Step 5: Fold a sliver of fresh Orange peel, spraying the juice into the glass. Run the folded orange peel along the rim of the glass to release the oils, then submerge it into the liquid. The oil from the peel that lies on the surface of the drink acts as the appetiser to the Old Fashioned as the main course. The fragrant aromas from the oil awakens appetite and prepare the palate for the Old Fashioned. When spraying the oils into the drink, hold the sliver 1 cm to 2 cm away from the glass. The heavier oils, tasting slightly bitter, will fall first, missing the glass, while the softer, sweeter, more fragrant oils will gather on the top of your drink. Oranges that come from the fridge won’t produce as much oil because all the cells have been condensed, making it harder to extract. If the skin of the orange looks wrinkled it’s probably too dry and won’t have much oil left. A ripe orange in its prime at room temperature will produce the best oils. Incidentally, the oils in the orange skin are flammable. When ignited, they provide great theatre, but rarely add flavour to the drink. This is not advised if you’d rather enjoy the aromas of the oils than have them burnt away in a show.

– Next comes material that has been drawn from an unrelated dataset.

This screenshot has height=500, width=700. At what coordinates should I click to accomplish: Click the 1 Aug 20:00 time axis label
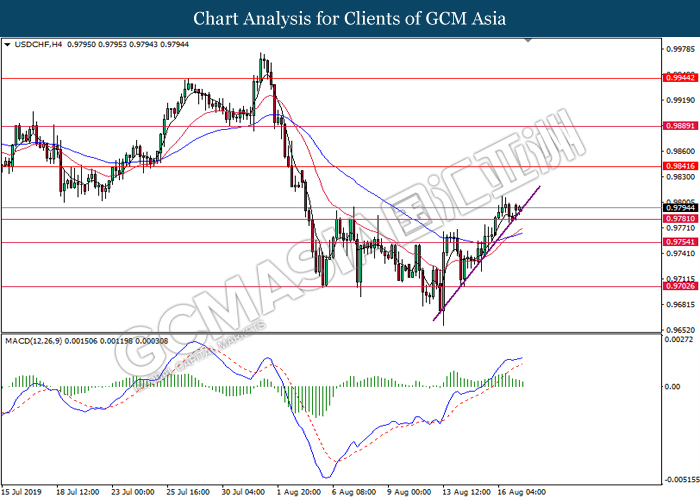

Step 6: Take a moment to enjoy what has become one of the world’s most loved cocktails – the Woodford Reserve Old Fashioned. It’s often noted that an Old Fashioned takes too long to make; however, the intrigue of the drink lies in the theatre. Your technique and showmanship behind the stick should captivate the consumer and provide an opportunity for conversation and entertainment. Craft carefully. Drink responsibly.